By the end of September, we’d both drifted off. I made a few attempts to track him down in October, but he was never about – I assumed it was school-related. Sometime in the middle of November, however, I became worried.
That’s when my detective work began. I spent days wandering our old haunts, /whois-ing any familiar nicknames I could think of that we’d had some acquaintance with.
Finally, just after midnight on a Sunday, on a network entirely unrelated to the one we’d frequented, in a channel of ill repute, I found a lady who’d been a common friend. She delivered the news via a link to Carl’s college’s website.
He’d stolen some cyanide from one of the school’s labs, and, on the tenth of October, he’d swallowed a lethal amount.
Trying to describe my grief to my parents was tough – they’d already turned in for the night, and were in little mood to hear what ridiculous new drama their son had gotten involved in on the internet. I was told to go to bed, as I had class in the morning.
Digging deep into my log files, I pulled out the number Carl had given me the previous summer, in case some emergency cropped up in our tiny empire. I hadn’t tried it in my recent search, as I’d thought he was half-way across the country from his parent’s house, getting an education.
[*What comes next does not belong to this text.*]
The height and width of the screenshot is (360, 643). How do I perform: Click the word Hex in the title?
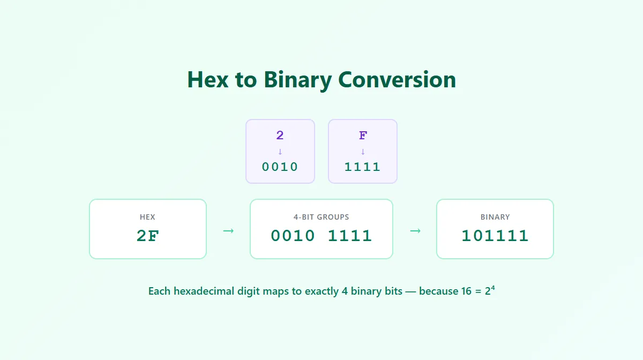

Knowing she was on the west-coast, and thus that it was about 9pm her time, I tried calling his mom.
Unable to understand why someone from the internet might care so much, she finally placated me with a promise to send me a picture of Carl in the mail, took down my address, then hung up.
I never received the photo.
In a comment to FP128, Barry, a fantastic gent, mentioned: “I just wonder if this isn’t a case of a bunch of people sticking their nose in where it doesn’t belong.”
Exploring the nature of privacy online is one of the reasons I created the Collective Detective, but there’s another question the CD is meant to ask: “Why and how is ‘real life’ supposedly separate from the internet?”
What is asked, and what is owed, in an existence entirely built around communication?
I don’t have an answer yet – but it’s something I’ve been wondering about for over a decade and a half.